* [Work task]
Transcribe each entry. Change nothing.

-.-.-

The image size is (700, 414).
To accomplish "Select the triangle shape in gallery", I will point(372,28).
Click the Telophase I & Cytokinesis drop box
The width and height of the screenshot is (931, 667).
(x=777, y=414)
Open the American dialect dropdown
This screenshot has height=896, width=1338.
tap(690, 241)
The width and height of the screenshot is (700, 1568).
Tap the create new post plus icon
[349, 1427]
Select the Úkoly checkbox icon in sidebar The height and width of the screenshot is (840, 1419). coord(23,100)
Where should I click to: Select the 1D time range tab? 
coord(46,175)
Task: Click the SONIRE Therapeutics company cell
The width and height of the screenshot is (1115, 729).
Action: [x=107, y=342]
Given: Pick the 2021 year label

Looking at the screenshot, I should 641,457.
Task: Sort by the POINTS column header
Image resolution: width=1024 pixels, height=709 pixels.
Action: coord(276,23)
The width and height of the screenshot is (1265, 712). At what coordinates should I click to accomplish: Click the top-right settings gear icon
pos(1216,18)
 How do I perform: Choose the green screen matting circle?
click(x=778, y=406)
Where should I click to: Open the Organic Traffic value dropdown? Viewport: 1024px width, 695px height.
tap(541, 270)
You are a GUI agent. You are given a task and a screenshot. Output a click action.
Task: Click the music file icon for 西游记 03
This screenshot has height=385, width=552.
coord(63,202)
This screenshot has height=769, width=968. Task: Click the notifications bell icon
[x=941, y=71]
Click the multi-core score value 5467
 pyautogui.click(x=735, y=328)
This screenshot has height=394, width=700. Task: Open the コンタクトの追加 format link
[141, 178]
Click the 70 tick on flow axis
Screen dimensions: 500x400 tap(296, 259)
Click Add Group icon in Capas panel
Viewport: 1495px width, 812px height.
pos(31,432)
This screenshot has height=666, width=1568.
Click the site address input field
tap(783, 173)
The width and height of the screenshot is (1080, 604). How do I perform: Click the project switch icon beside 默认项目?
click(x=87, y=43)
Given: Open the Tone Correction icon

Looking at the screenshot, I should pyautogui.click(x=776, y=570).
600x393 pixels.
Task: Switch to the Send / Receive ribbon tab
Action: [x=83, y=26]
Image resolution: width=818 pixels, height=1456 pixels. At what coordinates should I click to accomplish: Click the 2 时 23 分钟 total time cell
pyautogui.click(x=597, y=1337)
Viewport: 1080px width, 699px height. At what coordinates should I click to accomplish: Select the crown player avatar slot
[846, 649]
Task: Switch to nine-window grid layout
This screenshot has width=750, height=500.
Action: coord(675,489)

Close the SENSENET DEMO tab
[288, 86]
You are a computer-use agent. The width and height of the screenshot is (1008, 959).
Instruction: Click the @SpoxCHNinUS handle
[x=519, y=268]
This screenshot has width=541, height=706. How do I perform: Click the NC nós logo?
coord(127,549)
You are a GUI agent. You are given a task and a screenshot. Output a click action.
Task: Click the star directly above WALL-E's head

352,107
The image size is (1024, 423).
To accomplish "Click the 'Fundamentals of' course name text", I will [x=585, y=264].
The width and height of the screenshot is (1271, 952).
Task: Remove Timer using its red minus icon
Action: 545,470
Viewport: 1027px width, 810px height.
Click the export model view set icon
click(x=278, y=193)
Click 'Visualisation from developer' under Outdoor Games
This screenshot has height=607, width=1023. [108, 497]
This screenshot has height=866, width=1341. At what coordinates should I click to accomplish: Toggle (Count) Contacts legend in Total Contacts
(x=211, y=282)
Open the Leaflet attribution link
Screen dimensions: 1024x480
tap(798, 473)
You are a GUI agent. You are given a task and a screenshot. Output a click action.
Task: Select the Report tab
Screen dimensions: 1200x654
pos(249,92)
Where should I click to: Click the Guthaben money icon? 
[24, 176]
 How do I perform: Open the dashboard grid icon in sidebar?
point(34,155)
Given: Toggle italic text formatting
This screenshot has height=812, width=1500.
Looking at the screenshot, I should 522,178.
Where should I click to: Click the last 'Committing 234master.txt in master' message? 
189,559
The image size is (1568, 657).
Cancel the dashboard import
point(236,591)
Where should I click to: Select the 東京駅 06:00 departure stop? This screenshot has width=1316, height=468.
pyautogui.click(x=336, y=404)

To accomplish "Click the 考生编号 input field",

-.-.-

* [Exercise output]
The image size is (700, 414).
To accomplish "Select the triangle shape in gallery", I will point(372,28).
Click the Telophase I & Cytokinesis drop box
The width and height of the screenshot is (931, 667).
(x=777, y=414)
Open the American dialect dropdown
This screenshot has height=896, width=1338.
tap(690, 241)
The width and height of the screenshot is (700, 1568).
Tap the create new post plus icon
[349, 1427]
Select the Úkoly checkbox icon in sidebar The height and width of the screenshot is (840, 1419). coord(23,100)
Where should I click to: Select the 1D time range tab? 
coord(46,175)
Task: Click the SONIRE Therapeutics company cell
The width and height of the screenshot is (1115, 729).
Action: [x=107, y=342]
Given: Pick the 2021 year label

Looking at the screenshot, I should 641,457.
Task: Sort by the POINTS column header
Image resolution: width=1024 pixels, height=709 pixels.
Action: coord(276,23)
The width and height of the screenshot is (1265, 712). At what coordinates should I click to accomplish: Click the top-right settings gear icon
pos(1216,18)
 How do I perform: Choose the green screen matting circle?
click(x=778, y=406)
Where should I click to: Open the Organic Traffic value dropdown? Viewport: 1024px width, 695px height.
tap(541, 270)
You are a GUI agent. You are given a task and a screenshot. Output a click action.
Task: Click the music file icon for 西游记 03
This screenshot has height=385, width=552.
coord(63,202)
This screenshot has height=769, width=968. Task: Click the notifications bell icon
[x=941, y=71]
Click the multi-core score value 5467
 pyautogui.click(x=735, y=328)
This screenshot has height=394, width=700. Task: Open the コンタクトの追加 format link
[141, 178]
Click the 70 tick on flow axis
Screen dimensions: 500x400 tap(296, 259)
Click Add Group icon in Capas panel
Viewport: 1495px width, 812px height.
pos(31,432)
This screenshot has height=666, width=1568.
Click the site address input field
tap(783, 173)
The width and height of the screenshot is (1080, 604). How do I perform: Click the project switch icon beside 默认项目?
click(x=87, y=43)
Given: Open the Tone Correction icon

Looking at the screenshot, I should pyautogui.click(x=776, y=570).
600x393 pixels.
Task: Switch to the Send / Receive ribbon tab
Action: [x=83, y=26]
Image resolution: width=818 pixels, height=1456 pixels. At what coordinates should I click to accomplish: Click the 2 时 23 分钟 total time cell
pyautogui.click(x=597, y=1337)
Viewport: 1080px width, 699px height. At what coordinates should I click to accomplish: Select the crown player avatar slot
[846, 649]
Task: Switch to nine-window grid layout
This screenshot has width=750, height=500.
Action: coord(675,489)

Close the SENSENET DEMO tab
[288, 86]
You are a computer-use agent. The width and height of the screenshot is (1008, 959).
Instruction: Click the @SpoxCHNinUS handle
[x=519, y=268]
This screenshot has width=541, height=706. How do I perform: Click the NC nós logo?
coord(127,549)
You are a GUI agent. You are given a task and a screenshot. Output a click action.
Task: Click the star directly above WALL-E's head

352,107
The image size is (1024, 423).
To accomplish "Click the 'Fundamentals of' course name text", I will [x=585, y=264].
The width and height of the screenshot is (1271, 952).
Task: Remove Timer using its red minus icon
Action: 545,470
Viewport: 1027px width, 810px height.
Click the export model view set icon
click(x=278, y=193)
Click 'Visualisation from developer' under Outdoor Games
This screenshot has height=607, width=1023. [108, 497]
This screenshot has height=866, width=1341. At what coordinates should I click to accomplish: Toggle (Count) Contacts legend in Total Contacts
(x=211, y=282)
Open the Leaflet attribution link
Screen dimensions: 1024x480
tap(798, 473)
You are a GUI agent. You are given a task and a screenshot. Output a click action.
Task: Select the Report tab
Screen dimensions: 1200x654
pos(249,92)
Where should I click to: Click the Guthaben money icon? 
[24, 176]
 How do I perform: Open the dashboard grid icon in sidebar?
point(34,155)
Given: Toggle italic text formatting
This screenshot has height=812, width=1500.
Looking at the screenshot, I should 522,178.
Where should I click to: Click the last 'Committing 234master.txt in master' message? 
189,559
The image size is (1568, 657).
Cancel the dashboard import
point(236,591)
Where should I click to: Select the 東京駅 06:00 departure stop? This screenshot has width=1316, height=468.
pyautogui.click(x=336, y=404)

To accomplish "Click the 考生编号 input field",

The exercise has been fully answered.